** start of Reading text **

# Mini Subwoofer Reviews: DIYMA, PRS, SC12NRT, RSD12d, Reference HF, TC2+



## mvw2 (Oct 2, 2005)

I had this elsewhere but felt it would be appropriate for the review section as a little mini review of all the subs I've used. These are the subs I've used in the order of use, recent to oldest. 

Now I've modeled all of these subs up on paper but the DIYMA and PRS subs are the only ones that I've built specific boxes for. I've used the TC2+ and SC12NRT in my 2.6 cu.ft. @ 26Hz ported box along with my PRS. I've used all but the DIYMA in my 1.5 cu.ft. sealed, well stuffed box. 

This being said, not all the subs were in their ideal enclosures, but none were significantly compromised either. Also realize that low end response will be dependent on the enclosure and my ranking is hopefully based off relative ability instead of box bias. I'm not certain what areas I should cover, but I'll go with this:
Low/Mid/High usability (say <50Hz/50-100Hz/>100Hz)
Sound
Coloration
Level of Detail
Impact
Comments

I may add some later. I don't really want to use numbers but rather comment on the areas.

DIYMA 12"
Low/Mid/High usability - very wide usability with a F3 of 30Hz ported, 50Hz sealed, and easy use well above 100hz
Sound - neutral/natural
Coloration - none
Level of Detail - very high
Impact - medium
Comments - very invisible, non-offending sub. It doesn't have any perceivable faults in sound.

** end of Reading text **

* **Objective**:
Reproduce, word for word, everything in the subwoofer review from "# Mini Subwoofer" down to "well stuffed box.". The records have no role in this task.

** start of Extracted records **

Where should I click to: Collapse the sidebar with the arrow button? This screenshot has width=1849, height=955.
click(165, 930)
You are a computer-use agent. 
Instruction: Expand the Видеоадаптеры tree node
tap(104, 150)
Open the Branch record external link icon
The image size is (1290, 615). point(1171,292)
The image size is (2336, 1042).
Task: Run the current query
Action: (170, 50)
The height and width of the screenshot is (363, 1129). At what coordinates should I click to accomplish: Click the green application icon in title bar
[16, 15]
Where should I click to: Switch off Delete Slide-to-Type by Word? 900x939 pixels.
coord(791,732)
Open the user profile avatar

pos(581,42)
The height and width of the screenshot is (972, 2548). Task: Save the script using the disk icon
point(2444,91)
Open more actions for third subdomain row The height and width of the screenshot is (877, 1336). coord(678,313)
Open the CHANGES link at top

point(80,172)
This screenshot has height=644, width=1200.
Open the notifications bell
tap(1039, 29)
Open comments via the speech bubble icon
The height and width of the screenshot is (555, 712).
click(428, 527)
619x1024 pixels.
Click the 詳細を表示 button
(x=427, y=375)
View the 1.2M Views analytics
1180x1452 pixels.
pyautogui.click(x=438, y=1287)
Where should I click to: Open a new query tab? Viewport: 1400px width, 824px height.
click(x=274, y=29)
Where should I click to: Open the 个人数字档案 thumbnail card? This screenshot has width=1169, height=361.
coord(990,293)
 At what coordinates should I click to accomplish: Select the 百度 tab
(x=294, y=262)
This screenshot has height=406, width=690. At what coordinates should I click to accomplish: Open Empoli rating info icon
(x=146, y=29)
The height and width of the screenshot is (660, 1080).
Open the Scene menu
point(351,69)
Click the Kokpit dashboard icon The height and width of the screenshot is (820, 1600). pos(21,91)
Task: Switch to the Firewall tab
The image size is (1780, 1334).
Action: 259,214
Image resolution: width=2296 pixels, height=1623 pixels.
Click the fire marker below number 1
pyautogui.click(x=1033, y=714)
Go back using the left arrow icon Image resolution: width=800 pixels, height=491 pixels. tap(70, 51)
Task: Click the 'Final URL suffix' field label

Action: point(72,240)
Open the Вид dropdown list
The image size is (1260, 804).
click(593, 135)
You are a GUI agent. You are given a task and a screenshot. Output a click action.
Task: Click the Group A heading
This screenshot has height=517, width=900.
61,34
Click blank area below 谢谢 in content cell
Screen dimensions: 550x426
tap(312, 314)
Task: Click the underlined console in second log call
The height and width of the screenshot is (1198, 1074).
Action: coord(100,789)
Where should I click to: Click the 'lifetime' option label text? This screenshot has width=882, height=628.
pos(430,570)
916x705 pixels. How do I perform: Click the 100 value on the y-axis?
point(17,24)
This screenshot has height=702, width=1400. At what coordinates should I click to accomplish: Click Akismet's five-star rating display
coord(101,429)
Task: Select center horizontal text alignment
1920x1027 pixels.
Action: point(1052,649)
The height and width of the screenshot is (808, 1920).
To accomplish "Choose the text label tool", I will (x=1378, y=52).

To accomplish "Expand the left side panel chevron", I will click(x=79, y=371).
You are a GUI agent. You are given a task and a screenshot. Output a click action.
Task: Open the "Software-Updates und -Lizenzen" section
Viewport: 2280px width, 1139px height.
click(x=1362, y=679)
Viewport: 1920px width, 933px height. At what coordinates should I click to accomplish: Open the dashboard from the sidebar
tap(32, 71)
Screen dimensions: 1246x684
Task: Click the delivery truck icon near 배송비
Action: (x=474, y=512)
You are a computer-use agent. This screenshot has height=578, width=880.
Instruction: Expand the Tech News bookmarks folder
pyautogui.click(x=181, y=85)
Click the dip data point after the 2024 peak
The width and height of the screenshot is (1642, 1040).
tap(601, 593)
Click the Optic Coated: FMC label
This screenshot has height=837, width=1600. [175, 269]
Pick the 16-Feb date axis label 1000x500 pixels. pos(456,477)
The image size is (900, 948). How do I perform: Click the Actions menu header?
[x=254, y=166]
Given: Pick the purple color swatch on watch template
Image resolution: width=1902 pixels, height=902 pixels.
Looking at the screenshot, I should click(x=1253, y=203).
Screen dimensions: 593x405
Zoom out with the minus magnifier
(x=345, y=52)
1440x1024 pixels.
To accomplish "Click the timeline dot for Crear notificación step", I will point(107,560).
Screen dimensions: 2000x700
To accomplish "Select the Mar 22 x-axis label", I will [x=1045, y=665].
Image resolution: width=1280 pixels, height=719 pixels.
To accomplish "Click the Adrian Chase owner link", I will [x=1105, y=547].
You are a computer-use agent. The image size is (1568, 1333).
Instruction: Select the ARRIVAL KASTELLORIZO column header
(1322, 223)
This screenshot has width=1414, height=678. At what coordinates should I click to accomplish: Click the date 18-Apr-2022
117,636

** end of Extracted records **

* **Solution to this problem**:
# Mini Subwoofer Reviews: DIYMA, PRS, SC12NRT, RSD12d, Reference HF, TC2+



## mvw2 (Oct 2, 2005)

I had this elsewhere but felt it would be appropriate for the review section as a little mini review of all the subs I've used. These are the subs I've used in the order of use, recent to oldest. 

Now I've modeled all of these subs up on paper but the DIYMA and PRS subs are the only ones that I've built specific boxes for. I've used the TC2+ and SC12NRT in my 2.6 cu.ft. @ 26Hz ported box along with my PRS. I've used all but the DIYMA in my 1.5 cu.ft. sealed, well stuffed box.